== DATASET RECORDS ==
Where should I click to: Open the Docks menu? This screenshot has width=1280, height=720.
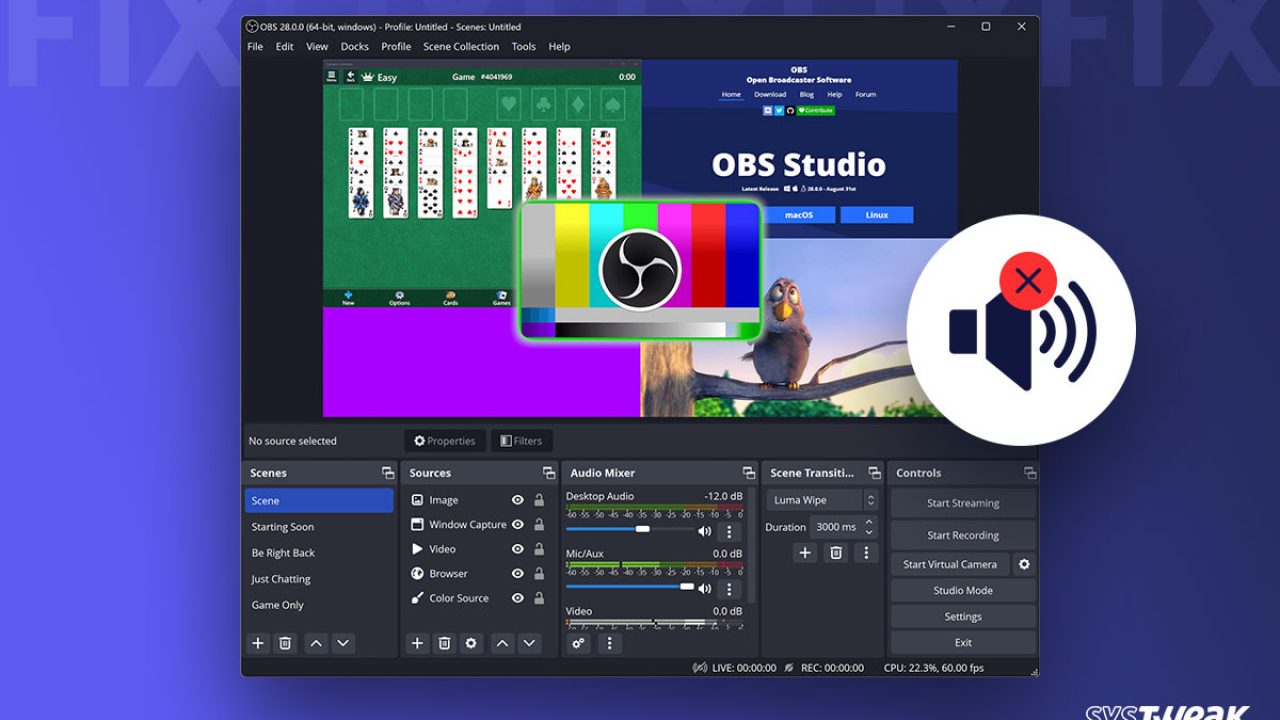tap(354, 46)
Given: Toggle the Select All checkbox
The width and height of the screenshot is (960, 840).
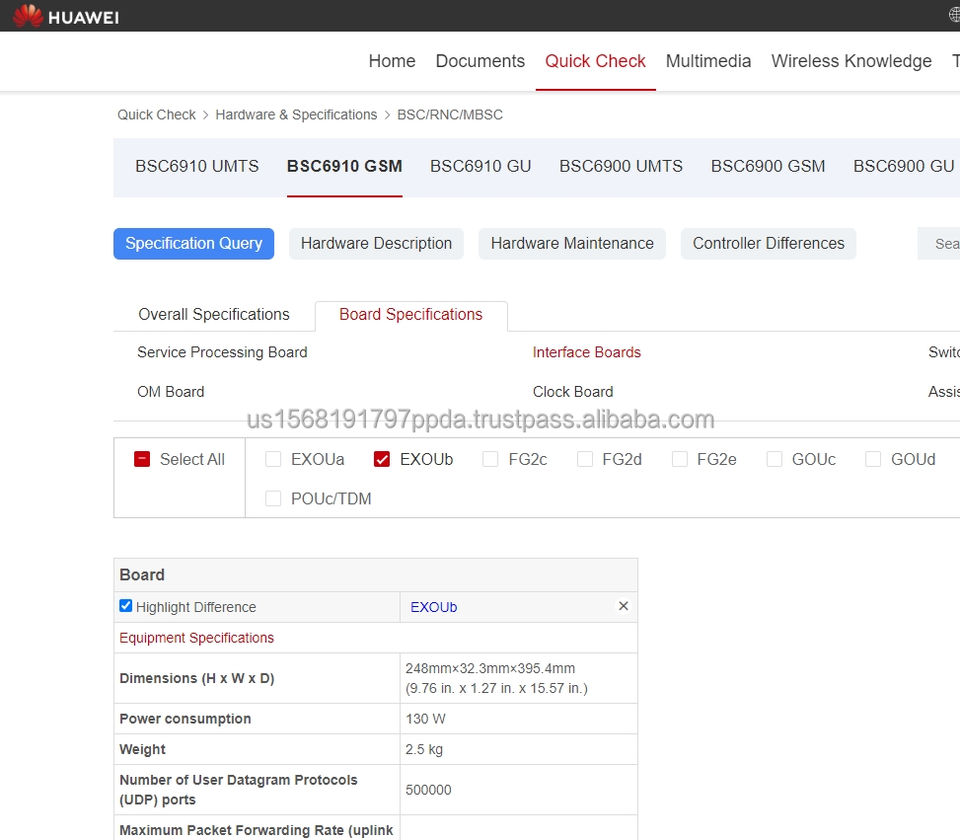Looking at the screenshot, I should tap(142, 459).
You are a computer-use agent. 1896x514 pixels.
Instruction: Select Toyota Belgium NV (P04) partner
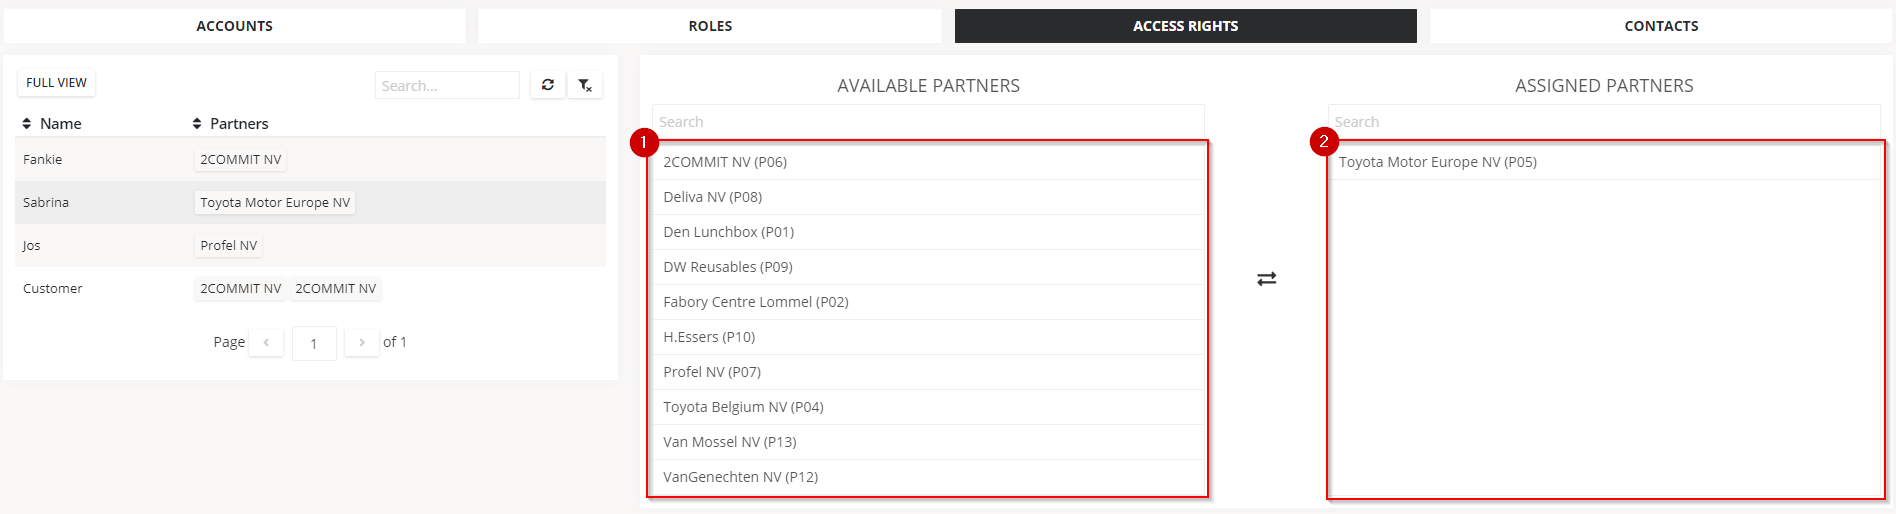[743, 407]
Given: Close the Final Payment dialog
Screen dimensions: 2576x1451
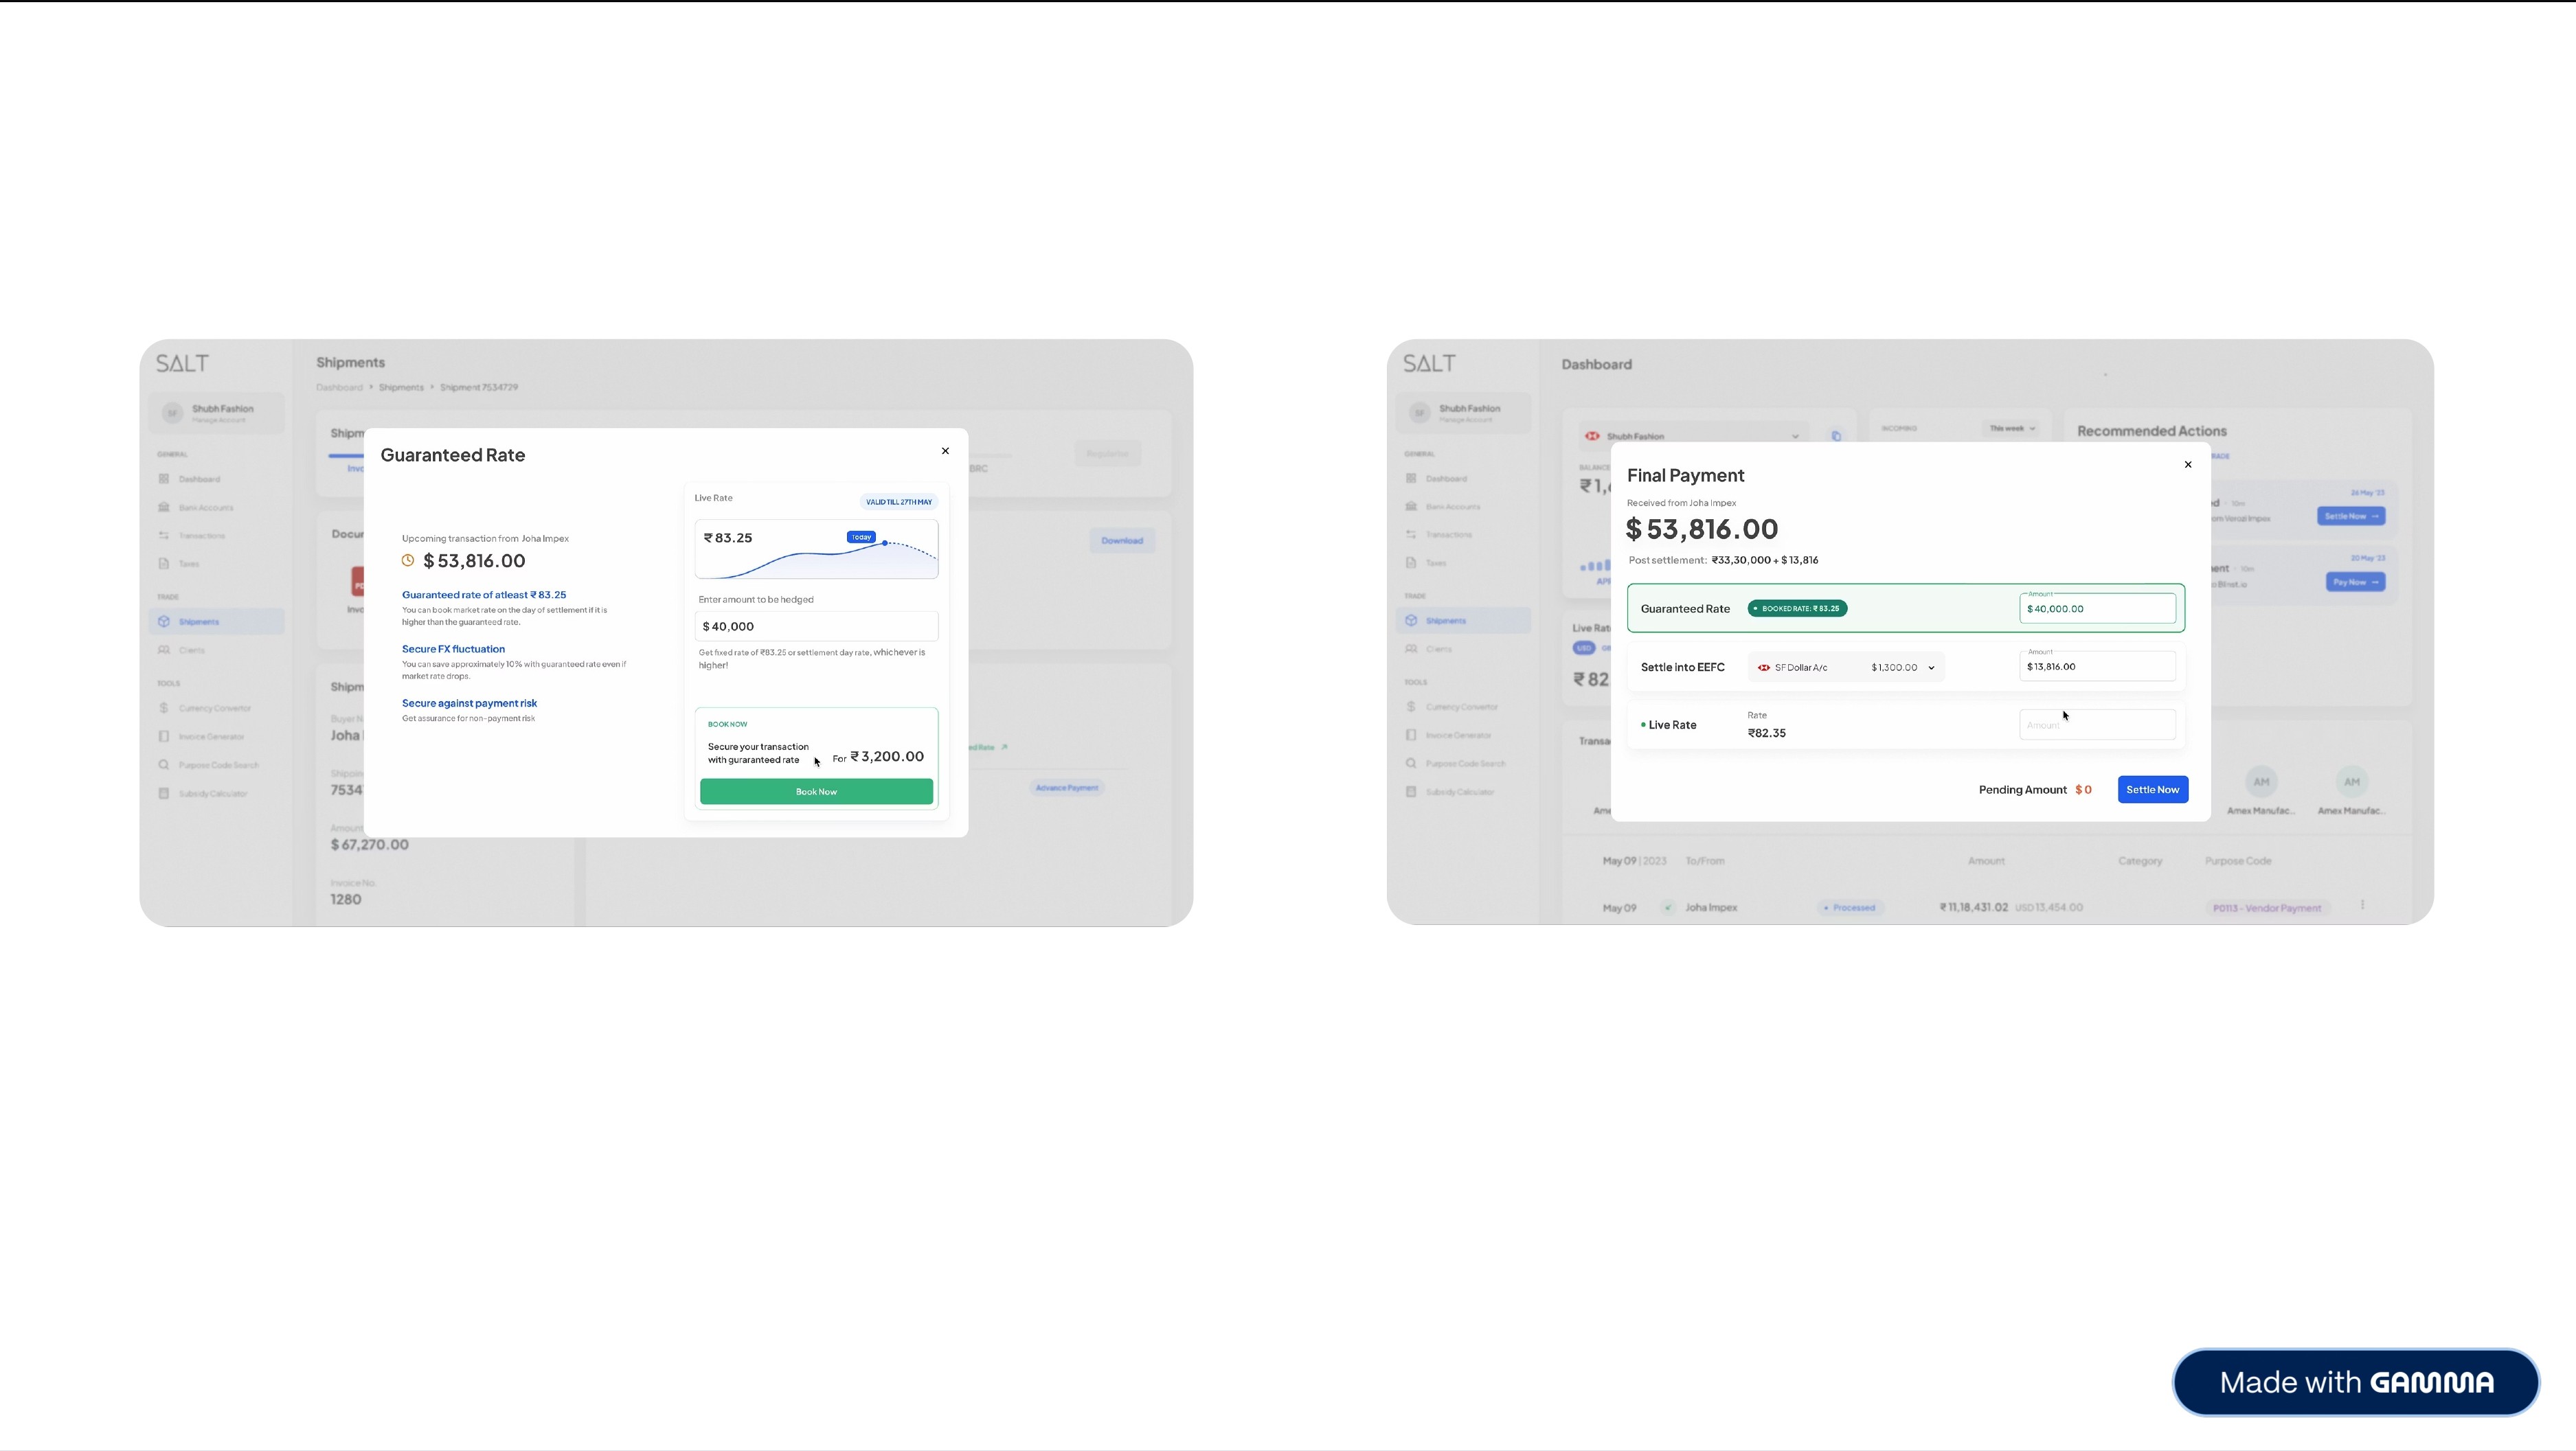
===
**PROBLEM REQUIREMENTS:** Copy every line of the records above word for word, leaving out the pictures.

**FINISHED ANSWER:**
Where should I click to: Open the Docks menu? This screenshot has width=1280, height=720.
tap(354, 46)
Given: Toggle the Select All checkbox
The width and height of the screenshot is (960, 840).
Looking at the screenshot, I should tap(142, 459).
You are a computer-use agent. 1896x514 pixels.
Instruction: Select Toyota Belgium NV (P04) partner
[743, 407]
Given: Close the Final Payment dialog
Screen dimensions: 2576x1451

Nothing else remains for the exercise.